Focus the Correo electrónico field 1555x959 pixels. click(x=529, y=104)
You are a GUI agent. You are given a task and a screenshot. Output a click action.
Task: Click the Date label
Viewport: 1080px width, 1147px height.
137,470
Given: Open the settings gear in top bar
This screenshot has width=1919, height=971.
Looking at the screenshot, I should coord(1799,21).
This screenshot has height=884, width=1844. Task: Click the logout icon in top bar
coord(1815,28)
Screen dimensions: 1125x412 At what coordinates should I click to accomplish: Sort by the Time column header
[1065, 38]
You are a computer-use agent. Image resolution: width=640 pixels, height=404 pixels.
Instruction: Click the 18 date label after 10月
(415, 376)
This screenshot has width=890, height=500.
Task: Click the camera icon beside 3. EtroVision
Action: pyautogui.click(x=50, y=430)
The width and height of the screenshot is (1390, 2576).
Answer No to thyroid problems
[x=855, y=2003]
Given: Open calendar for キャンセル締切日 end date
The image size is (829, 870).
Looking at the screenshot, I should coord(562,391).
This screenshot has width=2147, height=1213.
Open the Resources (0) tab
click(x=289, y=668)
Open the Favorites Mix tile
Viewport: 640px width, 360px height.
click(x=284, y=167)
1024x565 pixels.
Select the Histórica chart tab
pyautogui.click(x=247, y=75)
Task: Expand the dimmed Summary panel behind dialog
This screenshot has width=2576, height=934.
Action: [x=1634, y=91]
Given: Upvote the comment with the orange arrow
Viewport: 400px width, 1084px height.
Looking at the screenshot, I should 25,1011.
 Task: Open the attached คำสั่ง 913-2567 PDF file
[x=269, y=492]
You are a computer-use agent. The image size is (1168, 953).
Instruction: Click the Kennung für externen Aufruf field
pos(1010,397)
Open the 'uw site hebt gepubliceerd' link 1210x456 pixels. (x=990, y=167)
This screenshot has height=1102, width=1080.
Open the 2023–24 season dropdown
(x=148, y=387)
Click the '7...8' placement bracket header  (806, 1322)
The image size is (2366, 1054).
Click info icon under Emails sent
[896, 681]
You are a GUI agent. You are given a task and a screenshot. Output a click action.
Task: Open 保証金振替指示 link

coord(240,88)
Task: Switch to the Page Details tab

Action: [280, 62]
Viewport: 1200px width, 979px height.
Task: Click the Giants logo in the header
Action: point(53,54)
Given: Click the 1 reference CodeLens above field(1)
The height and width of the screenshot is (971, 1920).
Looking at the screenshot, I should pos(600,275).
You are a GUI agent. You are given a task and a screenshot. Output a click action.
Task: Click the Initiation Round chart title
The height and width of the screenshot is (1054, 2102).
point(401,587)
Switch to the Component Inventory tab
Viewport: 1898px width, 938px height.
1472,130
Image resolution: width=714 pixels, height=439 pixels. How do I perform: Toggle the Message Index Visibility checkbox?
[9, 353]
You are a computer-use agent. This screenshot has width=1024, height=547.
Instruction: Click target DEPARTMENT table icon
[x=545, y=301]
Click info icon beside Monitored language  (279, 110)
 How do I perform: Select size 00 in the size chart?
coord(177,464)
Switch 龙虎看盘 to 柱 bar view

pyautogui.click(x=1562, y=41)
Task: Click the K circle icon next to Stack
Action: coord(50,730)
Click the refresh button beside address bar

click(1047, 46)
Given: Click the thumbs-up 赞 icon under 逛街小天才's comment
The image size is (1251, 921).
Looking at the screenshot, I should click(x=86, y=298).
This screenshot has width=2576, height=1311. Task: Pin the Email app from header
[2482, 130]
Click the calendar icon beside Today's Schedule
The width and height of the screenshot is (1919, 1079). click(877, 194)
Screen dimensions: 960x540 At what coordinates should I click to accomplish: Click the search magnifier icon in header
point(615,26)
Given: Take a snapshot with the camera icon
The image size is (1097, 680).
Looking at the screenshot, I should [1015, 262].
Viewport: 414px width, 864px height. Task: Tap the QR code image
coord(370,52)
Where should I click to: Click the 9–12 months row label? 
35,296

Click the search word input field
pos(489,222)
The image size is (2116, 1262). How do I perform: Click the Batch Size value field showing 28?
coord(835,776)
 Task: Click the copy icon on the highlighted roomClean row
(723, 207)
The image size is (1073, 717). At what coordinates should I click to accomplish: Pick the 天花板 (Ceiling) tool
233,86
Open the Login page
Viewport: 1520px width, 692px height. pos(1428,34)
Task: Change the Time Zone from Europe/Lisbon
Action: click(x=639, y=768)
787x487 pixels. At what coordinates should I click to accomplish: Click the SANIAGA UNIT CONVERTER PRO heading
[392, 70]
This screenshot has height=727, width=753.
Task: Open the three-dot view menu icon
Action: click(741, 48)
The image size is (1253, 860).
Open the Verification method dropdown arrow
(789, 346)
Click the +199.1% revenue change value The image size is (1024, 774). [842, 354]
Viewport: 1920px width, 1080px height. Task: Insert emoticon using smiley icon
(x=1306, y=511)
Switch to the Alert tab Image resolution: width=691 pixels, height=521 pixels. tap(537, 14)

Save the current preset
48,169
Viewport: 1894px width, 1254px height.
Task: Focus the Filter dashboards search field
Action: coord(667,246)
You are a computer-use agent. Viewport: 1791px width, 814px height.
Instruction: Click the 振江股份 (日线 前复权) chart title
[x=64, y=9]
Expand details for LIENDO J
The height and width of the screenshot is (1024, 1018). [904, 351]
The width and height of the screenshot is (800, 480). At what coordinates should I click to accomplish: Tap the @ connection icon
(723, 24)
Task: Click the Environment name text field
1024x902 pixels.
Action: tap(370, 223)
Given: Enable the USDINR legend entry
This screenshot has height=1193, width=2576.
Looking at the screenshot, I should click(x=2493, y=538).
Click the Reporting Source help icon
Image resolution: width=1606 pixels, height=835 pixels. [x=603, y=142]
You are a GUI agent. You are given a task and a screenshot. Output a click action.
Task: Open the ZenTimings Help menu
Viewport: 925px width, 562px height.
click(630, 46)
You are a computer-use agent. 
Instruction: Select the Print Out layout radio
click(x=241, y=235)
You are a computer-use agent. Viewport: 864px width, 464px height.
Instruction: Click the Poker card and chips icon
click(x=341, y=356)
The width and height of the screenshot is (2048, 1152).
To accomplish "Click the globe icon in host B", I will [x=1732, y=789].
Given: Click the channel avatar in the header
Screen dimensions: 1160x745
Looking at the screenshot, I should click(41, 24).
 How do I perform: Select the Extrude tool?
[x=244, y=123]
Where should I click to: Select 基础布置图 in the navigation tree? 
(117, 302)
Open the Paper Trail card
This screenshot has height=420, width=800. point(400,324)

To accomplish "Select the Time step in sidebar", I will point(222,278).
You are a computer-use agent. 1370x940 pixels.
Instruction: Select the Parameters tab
---*---
● Exercise task
Copy every line of the items above word for word.

● Written reply
Focus the Correo electrónico field 1555x959 pixels. click(x=529, y=104)
You are a GUI agent. You are given a task and a screenshot. Output a click action.
Task: Click the Date label
Viewport: 1080px width, 1147px height.
137,470
Given: Open the settings gear in top bar
This screenshot has width=1919, height=971.
Looking at the screenshot, I should coord(1799,21).
This screenshot has height=884, width=1844. Task: Click the logout icon in top bar
coord(1815,28)
Screen dimensions: 1125x412 At what coordinates should I click to accomplish: Sort by the Time column header
[1065, 38]
You are a computer-use agent. Image resolution: width=640 pixels, height=404 pixels.
Instruction: Click the 18 date label after 10月
(415, 376)
This screenshot has width=890, height=500.
Task: Click the camera icon beside 3. EtroVision
Action: pyautogui.click(x=50, y=430)
The width and height of the screenshot is (1390, 2576).
Answer No to thyroid problems
[x=855, y=2003]
Given: Open calendar for キャンセル締切日 end date
The image size is (829, 870).
Looking at the screenshot, I should coord(562,391).
This screenshot has width=2147, height=1213.
Open the Resources (0) tab
click(x=289, y=668)
Open the Favorites Mix tile
Viewport: 640px width, 360px height.
click(x=284, y=167)
1024x565 pixels.
Select the Histórica chart tab
pyautogui.click(x=247, y=75)
Task: Expand the dimmed Summary panel behind dialog
This screenshot has width=2576, height=934.
Action: [x=1634, y=91]
Given: Upvote the comment with the orange arrow
Viewport: 400px width, 1084px height.
Looking at the screenshot, I should 25,1011.
 Task: Open the attached คำสั่ง 913-2567 PDF file
[x=269, y=492]
You are a computer-use agent. The image size is (1168, 953).
Instruction: Click the Kennung für externen Aufruf field
pos(1010,397)
Open the 'uw site hebt gepubliceerd' link 1210x456 pixels. (x=990, y=167)
This screenshot has height=1102, width=1080.
Open the 2023–24 season dropdown
(x=148, y=387)
Click the '7...8' placement bracket header  (806, 1322)
The image size is (2366, 1054).
Click info icon under Emails sent
[896, 681]
You are a GUI agent. You are given a task and a screenshot. Output a click action.
Task: Open 保証金振替指示 link

coord(240,88)
Task: Switch to the Page Details tab

Action: [280, 62]
Viewport: 1200px width, 979px height.
Task: Click the Giants logo in the header
Action: point(53,54)
Given: Click the 1 reference CodeLens above field(1)
The height and width of the screenshot is (971, 1920).
Looking at the screenshot, I should pos(600,275).
You are a GUI agent. You are given a task and a screenshot. Output a click action.
Task: Click the Initiation Round chart title
The height and width of the screenshot is (1054, 2102).
point(401,587)
Switch to the Component Inventory tab
Viewport: 1898px width, 938px height.
1472,130
Image resolution: width=714 pixels, height=439 pixels. How do I perform: Toggle the Message Index Visibility checkbox?
[9, 353]
You are a computer-use agent. This screenshot has width=1024, height=547.
Instruction: Click target DEPARTMENT table icon
[x=545, y=301]
Click info icon beside Monitored language  (279, 110)
 How do I perform: Select size 00 in the size chart?
coord(177,464)
Switch 龙虎看盘 to 柱 bar view

pyautogui.click(x=1562, y=41)
Task: Click the K circle icon next to Stack
Action: coord(50,730)
Click the refresh button beside address bar

click(1047, 46)
Given: Click the thumbs-up 赞 icon under 逛街小天才's comment
The image size is (1251, 921).
Looking at the screenshot, I should click(x=86, y=298).
This screenshot has width=2576, height=1311. Task: Pin the Email app from header
[2482, 130]
Click the calendar icon beside Today's Schedule
The width and height of the screenshot is (1919, 1079). click(877, 194)
Screen dimensions: 960x540 At what coordinates should I click to accomplish: Click the search magnifier icon in header
point(615,26)
Given: Take a snapshot with the camera icon
The image size is (1097, 680).
Looking at the screenshot, I should [1015, 262].
Viewport: 414px width, 864px height. Task: Tap the QR code image
coord(370,52)
Where should I click to: Click the 9–12 months row label? 
35,296

Click the search word input field
pos(489,222)
The image size is (2116, 1262). How do I perform: Click the Batch Size value field showing 28?
coord(835,776)
 Task: Click the copy icon on the highlighted roomClean row
(723, 207)
The image size is (1073, 717). At what coordinates should I click to accomplish: Pick the 天花板 (Ceiling) tool
233,86
Open the Login page
Viewport: 1520px width, 692px height. pos(1428,34)
Task: Change the Time Zone from Europe/Lisbon
Action: click(x=639, y=768)
787x487 pixels. At what coordinates should I click to accomplish: Click the SANIAGA UNIT CONVERTER PRO heading
[392, 70]
This screenshot has height=727, width=753.
Task: Open the three-dot view menu icon
Action: click(741, 48)
The image size is (1253, 860).
Open the Verification method dropdown arrow
(789, 346)
Click the +199.1% revenue change value The image size is (1024, 774). [842, 354]
Viewport: 1920px width, 1080px height. Task: Insert emoticon using smiley icon
(x=1306, y=511)
Switch to the Alert tab Image resolution: width=691 pixels, height=521 pixels. tap(537, 14)

Save the current preset
48,169
Viewport: 1894px width, 1254px height.
Task: Focus the Filter dashboards search field
Action: coord(667,246)
You are a computer-use agent. Viewport: 1791px width, 814px height.
Instruction: Click the 振江股份 (日线 前复权) chart title
[x=64, y=9]
Expand details for LIENDO J
The height and width of the screenshot is (1024, 1018). [904, 351]
The width and height of the screenshot is (800, 480). At what coordinates should I click to accomplish: Tap the @ connection icon
(723, 24)
Task: Click the Environment name text field
1024x902 pixels.
Action: tap(370, 223)
Given: Enable the USDINR legend entry
This screenshot has height=1193, width=2576.
Looking at the screenshot, I should click(x=2493, y=538).
Click the Reporting Source help icon
Image resolution: width=1606 pixels, height=835 pixels. [x=603, y=142]
You are a GUI agent. You are given a task and a screenshot. Output a click action.
Task: Open the ZenTimings Help menu
Viewport: 925px width, 562px height.
click(630, 46)
You are a computer-use agent. 
Instruction: Select the Print Out layout radio
click(x=241, y=235)
You are a computer-use agent. Viewport: 864px width, 464px height.
Instruction: Click the Poker card and chips icon
click(x=341, y=356)
The width and height of the screenshot is (2048, 1152).
To accomplish "Click the globe icon in host B", I will [x=1732, y=789].
Given: Click the channel avatar in the header
Screen dimensions: 1160x745
Looking at the screenshot, I should click(41, 24).
 How do I perform: Select the Extrude tool?
[x=244, y=123]
Where should I click to: Select 基础布置图 in the navigation tree? 
(117, 302)
Open the Paper Trail card
This screenshot has height=420, width=800. point(400,324)

To accomplish "Select the Time step in sidebar", I will point(222,278).
You are a computer-use agent. 1370x940 pixels.
Instruction: Select the Parameters tab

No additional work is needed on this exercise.